Scripbox: One of the earliest robo-advisers (launched 2012). Operates on a curated portfolio model with a small set of recommended funds. Charges an annual fee for premium advice. Focused on simplicity over comprehensiveness.
ET Money / One Assist Money: Launched by Times Internet, ET Money integrated insurance, credit cards, and mutual funds. Acquired a SEBI-RIA licence. Offered SIP management, financial health scores, and expense tracking alongside mutual fund investing. Sold to Bajaj Capital in 2023.
Paytm Money: Leveraged Paytm’s 350-million user base to distribute mutual funds in the direct plan. Heavy on UX simplicity and low-ticket SIPs.
Fisdom / BankBazaar Money: Platform aggregators offering mutual fund transactability alongside insurance and loan products.
Technology stack
Indian robo-advisory platforms typically combine:
- Risk profiling questionnaire: Determines equity-debt-cash allocation based on investor horizon, income, and risk tolerance.
- Fund selection engine: Filters funds by category, expense ratio, performance percentile, and other criteria. Often uses AMFI-published data.
- Goal tracker: Projects corpus at retirement, child education, or home purchase under various scenarios.
- Automated rebalancing: Triggers portfolio rebalancing (switches between funds) when asset allocation deviates from target.
- Tax harvesting: Identifies unrealised long-term capital gains that can be crystallised near the LTCG exemption threshold to reset cost basis.
Limitations and criticisms
Shallow personalisation: Most Indian robo-advisers offer relatively generic fund recommendations based on broad risk categories rather than comprehensive financial planning that accounts for liabilities, estate planning, tax optimisation across instruments, and insurance needs.
Limited scope: Robo-advisers cover only mutual funds. They do not integrate direct equity, PPF, EPF, real estate, or insurance into the recommended portfolio, creating a partial view.
Behavioural coaching gap: Automated platforms struggle to prevent panic redemptions during market corrections – a function that human advisers, particularly IFAs with personal relationships, perform more effectively.

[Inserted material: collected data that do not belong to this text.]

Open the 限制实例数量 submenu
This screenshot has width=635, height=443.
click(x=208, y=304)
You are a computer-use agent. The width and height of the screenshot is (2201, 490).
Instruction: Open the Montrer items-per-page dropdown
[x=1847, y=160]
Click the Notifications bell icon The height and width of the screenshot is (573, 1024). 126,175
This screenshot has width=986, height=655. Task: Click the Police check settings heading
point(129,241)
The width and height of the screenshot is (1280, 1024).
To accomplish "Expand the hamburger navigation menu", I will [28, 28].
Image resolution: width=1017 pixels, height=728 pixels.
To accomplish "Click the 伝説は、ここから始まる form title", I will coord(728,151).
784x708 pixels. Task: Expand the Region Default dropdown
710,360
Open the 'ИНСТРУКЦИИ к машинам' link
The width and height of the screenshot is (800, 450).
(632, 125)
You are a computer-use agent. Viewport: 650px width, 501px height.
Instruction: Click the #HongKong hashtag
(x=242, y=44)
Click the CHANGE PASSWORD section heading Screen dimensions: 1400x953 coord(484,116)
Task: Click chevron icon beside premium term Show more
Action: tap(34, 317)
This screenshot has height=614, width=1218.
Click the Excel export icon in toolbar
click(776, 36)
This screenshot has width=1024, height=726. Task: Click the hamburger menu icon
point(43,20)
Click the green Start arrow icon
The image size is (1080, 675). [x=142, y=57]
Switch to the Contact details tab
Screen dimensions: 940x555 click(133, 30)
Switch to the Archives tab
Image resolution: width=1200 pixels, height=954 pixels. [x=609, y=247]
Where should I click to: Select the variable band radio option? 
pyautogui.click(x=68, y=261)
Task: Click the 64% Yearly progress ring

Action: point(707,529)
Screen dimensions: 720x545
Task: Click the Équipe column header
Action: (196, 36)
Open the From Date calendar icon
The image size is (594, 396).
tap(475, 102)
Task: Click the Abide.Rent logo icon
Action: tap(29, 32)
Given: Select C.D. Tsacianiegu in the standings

Competition from free tools on broker platforms: Zerodha Coin, Groww, and Upstox MF offer direct plan execution without a fee, reducing the value proposition of standalone robo-advisers.
Market size and adoption
India’s robo-advisory AUM is not separately reported by SEBI or AMFI but is estimated at Rs 30,000-50,000 crore by market research firms as of 2024, a small fraction of total mutual fund AUM. The largest volumes flow through platforms like Groww (which has robo-adjacent features) and Kuvera, while pure-play advice platforms remain subscale.